Data
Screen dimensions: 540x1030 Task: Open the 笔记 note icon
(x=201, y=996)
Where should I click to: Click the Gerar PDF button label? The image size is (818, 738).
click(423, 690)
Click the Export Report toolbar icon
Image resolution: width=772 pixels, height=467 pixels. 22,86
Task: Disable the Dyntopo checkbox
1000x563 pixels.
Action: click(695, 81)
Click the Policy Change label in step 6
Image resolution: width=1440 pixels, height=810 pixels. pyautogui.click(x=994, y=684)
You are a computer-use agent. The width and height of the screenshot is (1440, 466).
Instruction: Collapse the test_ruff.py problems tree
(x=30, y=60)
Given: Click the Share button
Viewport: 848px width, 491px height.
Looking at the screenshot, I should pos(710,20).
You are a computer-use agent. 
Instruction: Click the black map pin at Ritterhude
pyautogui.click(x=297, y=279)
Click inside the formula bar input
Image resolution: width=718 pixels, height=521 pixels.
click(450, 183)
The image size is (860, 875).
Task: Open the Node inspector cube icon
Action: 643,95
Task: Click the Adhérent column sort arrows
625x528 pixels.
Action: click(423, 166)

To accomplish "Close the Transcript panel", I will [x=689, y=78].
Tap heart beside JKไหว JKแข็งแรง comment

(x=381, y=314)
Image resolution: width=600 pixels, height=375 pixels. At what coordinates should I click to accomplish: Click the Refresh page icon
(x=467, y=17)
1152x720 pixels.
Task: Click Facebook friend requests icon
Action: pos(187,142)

Directions
All entries should be restated word for word.

Solution to the problem
Screen dimensions: 540x1030 Task: Open the 笔记 note icon
(x=201, y=996)
Where should I click to: Click the Gerar PDF button label? The image size is (818, 738).
click(423, 690)
Click the Export Report toolbar icon
Image resolution: width=772 pixels, height=467 pixels. 22,86
Task: Disable the Dyntopo checkbox
1000x563 pixels.
Action: click(695, 81)
Click the Policy Change label in step 6
Image resolution: width=1440 pixels, height=810 pixels. pyautogui.click(x=994, y=684)
You are a computer-use agent. The width and height of the screenshot is (1440, 466).
Instruction: Collapse the test_ruff.py problems tree
(x=30, y=60)
Given: Click the Share button
Viewport: 848px width, 491px height.
Looking at the screenshot, I should pos(710,20).
You are a computer-use agent. 
Instruction: Click the black map pin at Ritterhude
pyautogui.click(x=297, y=279)
Click inside the formula bar input
Image resolution: width=718 pixels, height=521 pixels.
click(450, 183)
The image size is (860, 875).
Task: Open the Node inspector cube icon
Action: 643,95
Task: Click the Adhérent column sort arrows
625x528 pixels.
Action: click(423, 166)

To accomplish "Close the Transcript panel", I will [x=689, y=78].
Tap heart beside JKไหว JKแข็งแรง comment

(x=381, y=314)
Image resolution: width=600 pixels, height=375 pixels. At what coordinates should I click to accomplish: Click the Refresh page icon
(x=467, y=17)
1152x720 pixels.
Task: Click Facebook friend requests icon
Action: pos(187,142)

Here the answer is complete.